Friday, 24 February 2012

Heroic Modern Architecture


Why is modern architecture deemed heroic? Well because it is isn't it. Even Gropius, that unlikely source, described the Bauhaus in utterly heroic terms, saying just what it was made of. I'd love to have been there for that, just as I'd have loved to have been with Malevich just after he'd painted white on white, and was wondering what to do next.
But that isn't quite good enough. Maybe we should be more specific, such as wondering what heroism might be, or where it might have gone. Certainly, lecturing once again on the greats of modernism to second year, I'm struck by how much heroism I see myself, and how little I see elsewhere. I do not need excuses for Mies, yet if I root around on the web for amusement on the subject of Mies van de Rohe, most likely I'll find the most asinine of commentaries on how lovely his work is, while I'm brewing up for a storm on how make the stuff fantastically literally shit yourself scary.......because it is! Stand beneath the New National Gallery Berlin and not think that, sit on the bog in the New National Gallery, observe the 5mm grid, and think not.
I found myself in a similar situation today with regard to Le Corbusier. Way beyond Jenck's vision of him representing a tragic view of architecture, I reckon its more of a tragic view of mankind itself, and rolled him in with Homer.

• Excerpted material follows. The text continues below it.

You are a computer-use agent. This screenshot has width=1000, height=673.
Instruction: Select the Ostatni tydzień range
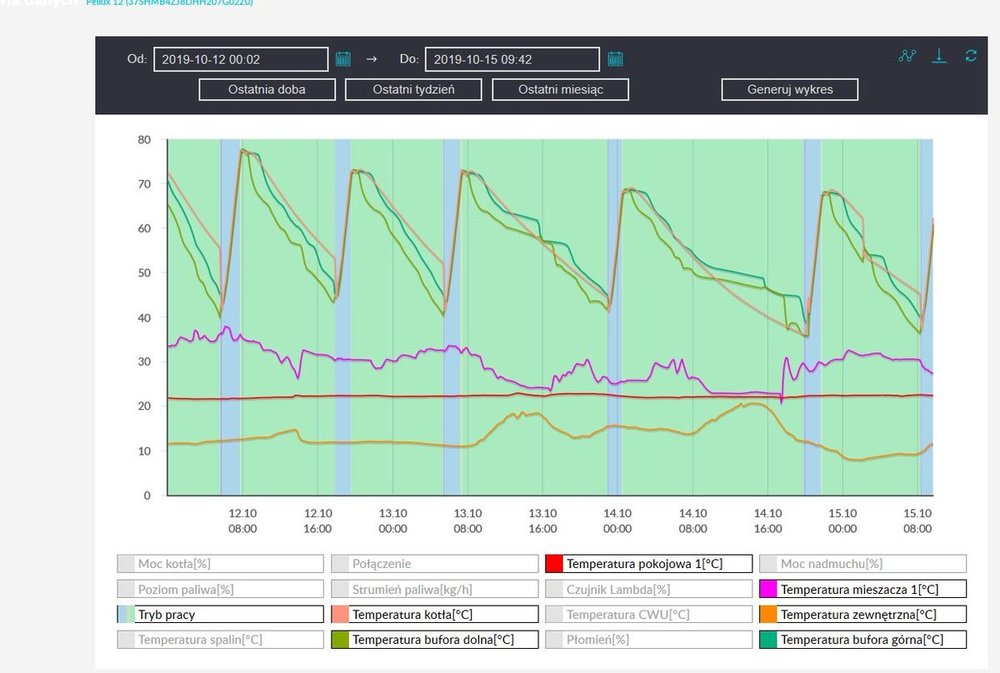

Such contemplations may or may not sit well with the twitter generation. I can't see why you couldn't twitter on the big questions of life itself, it just seems people don't, or more to the point would look stupid doing so, or maybe only do so in Scandinavia. I wonder also if they might eventually crave solitude, hills, poetry and huts in the forest or cliff tops by the sea (with connecting restaurant of course) themselves, or is that a lot of bollocks too?